# Saved entries
BEGIN
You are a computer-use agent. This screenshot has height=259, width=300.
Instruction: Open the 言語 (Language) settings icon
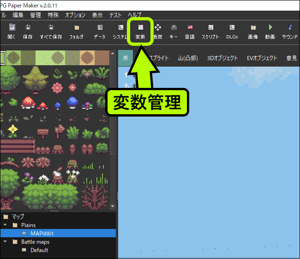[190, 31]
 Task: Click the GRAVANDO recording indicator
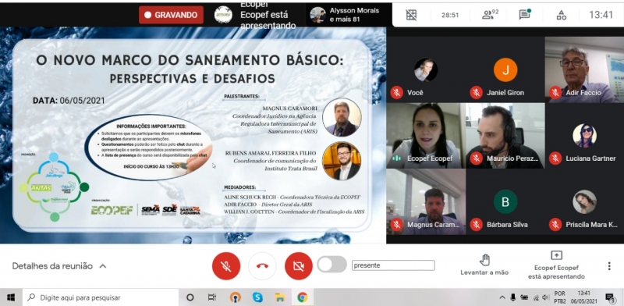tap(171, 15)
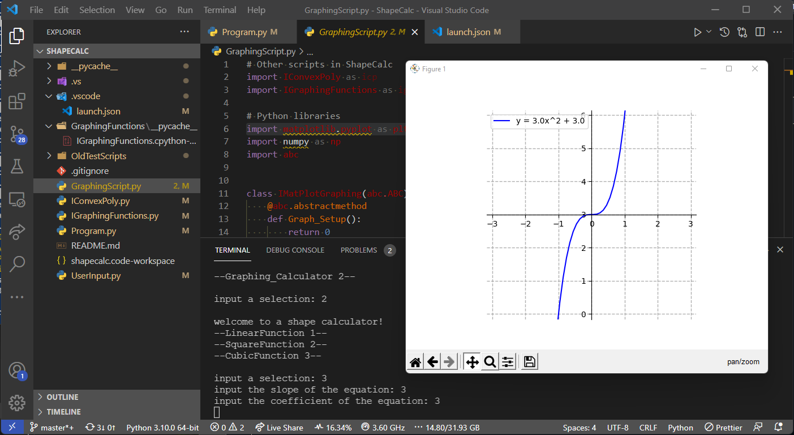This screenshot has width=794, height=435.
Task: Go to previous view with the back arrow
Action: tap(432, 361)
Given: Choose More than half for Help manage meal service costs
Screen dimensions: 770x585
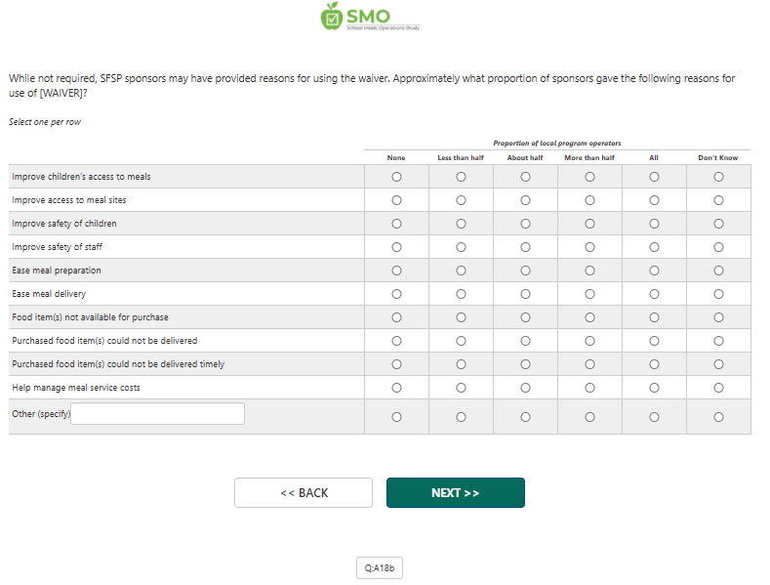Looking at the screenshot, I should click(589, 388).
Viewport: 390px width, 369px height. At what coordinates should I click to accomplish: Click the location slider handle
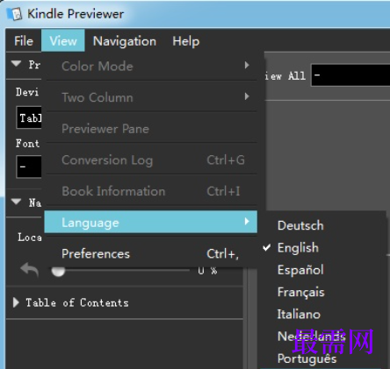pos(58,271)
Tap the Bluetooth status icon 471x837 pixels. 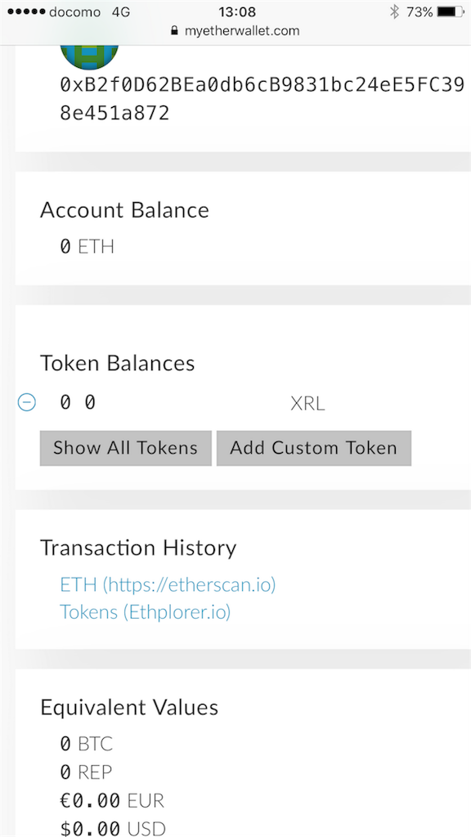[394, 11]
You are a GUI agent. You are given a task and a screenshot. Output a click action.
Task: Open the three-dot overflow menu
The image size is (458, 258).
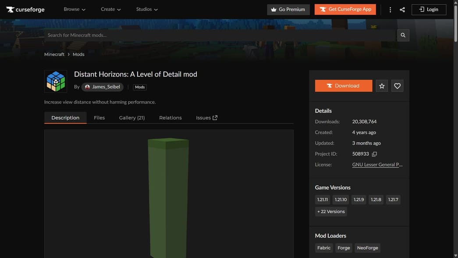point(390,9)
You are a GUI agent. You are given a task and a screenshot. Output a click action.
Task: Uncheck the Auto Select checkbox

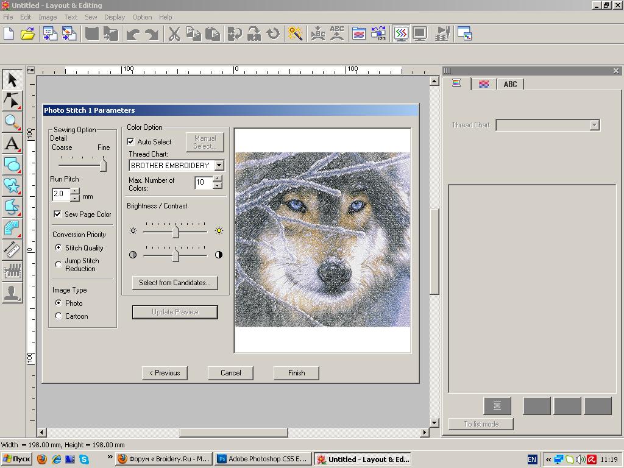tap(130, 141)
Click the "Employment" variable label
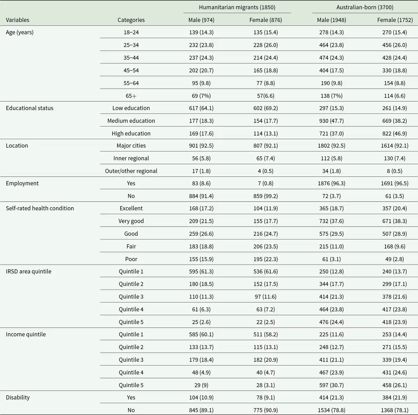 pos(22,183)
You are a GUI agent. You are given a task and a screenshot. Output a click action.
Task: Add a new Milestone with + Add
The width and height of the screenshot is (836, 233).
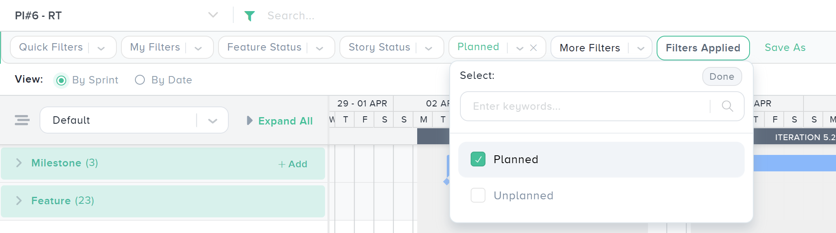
END
# About this task
Reproduce exactly, and only, the lines from the one containing "Task: Add a new Milestone with + Add" through the last line of the records above, both included, leaving out any pictures.

# Reply to the task
Task: Add a new Milestone with + Add
The width and height of the screenshot is (836, 233).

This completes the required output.